The Fianna Fail TD claimed that Minister Creed needs to get “fresh money as part of the next CAP in light of Brexit and Mercosur” to fund the €200/suckler cow payment.
Meanwhile, Fianna Fail’s Jackie Cahill underlined the importance for the Basic Payment Scheme budget to be ring fenced.
We are looking for extra funding for suckler cows and low-income farmers. There can be no soft negotiations this time and no concessions on our single farm payment.
“That €400 billion budget has to be maintained. This extra funding must be found in the next round of CAP negotiations,” he added.
In his response, Minister Creed referred to possible sources of funding for a €200/suckler cow payment.
He said: “A fully Exchequer-funded support scheme would require approval by the European Commission under state-aid regulations and would need to comply with our obligations under the WTO rules.
“Second, while there have been calls for the use of savings within the existing rural development programme to be used for additional supports, I wish to restate and make absolutely clear that there are no surplus funds available within the rural development programme above and beyond the funding already allocated, which has been committed to existing schemes within the rural development programme.
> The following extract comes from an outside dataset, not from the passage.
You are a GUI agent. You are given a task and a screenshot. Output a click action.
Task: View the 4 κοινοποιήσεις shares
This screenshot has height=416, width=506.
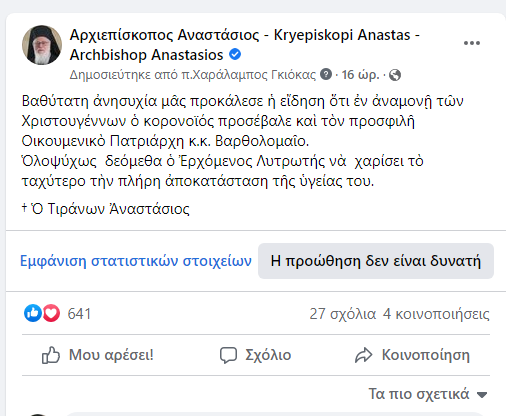point(436,314)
Finally, any allocation of funding under Pillar One of the CAP would, in principle, have required a linear reduction of an estimated 18% to all existing farmers’ BPS payments for redistribution.
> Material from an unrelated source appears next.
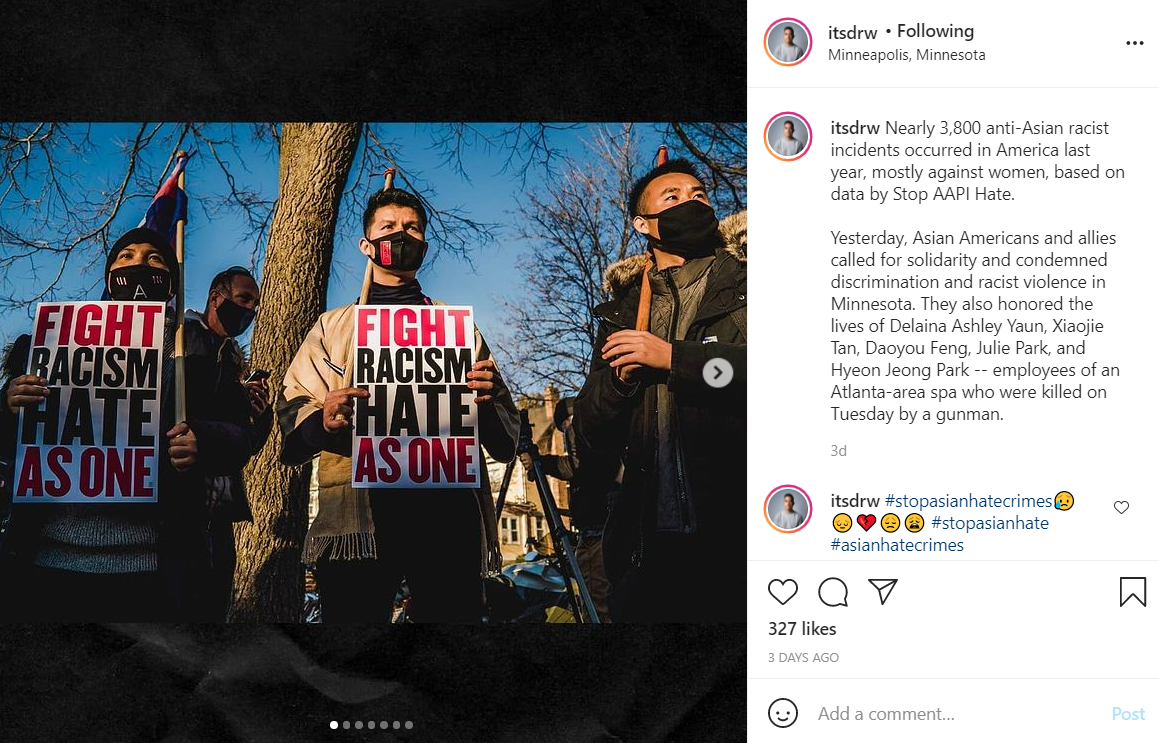
Task: Click the Post comment button
Action: [1128, 714]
“In fact, the deadline for any such change to the Pillar One scheme in the current round has already passed.”
The minister added that the Government is committed to suckler farming and will continue to ensure “appropriate supports” are targeted towards suckler farmers into the future.
Continuing, Minister Creed said: “A coupled payment will cut right across every initiative we have taken to improve the genetic merit of the herd and to liberate farmers from the compulsion to have the numbers to be able to guarantee drawdown of the payment.
“We liberate them from that and let them make more commercially-focused decisions. However, if we introduce a coupled payment, it will undermine all the progress we have made to improve the genetic merit of the herd.
“This would be a huge mistake at a time when one of the biggest challenges we on the agriculture side face is to reduce our emissions.”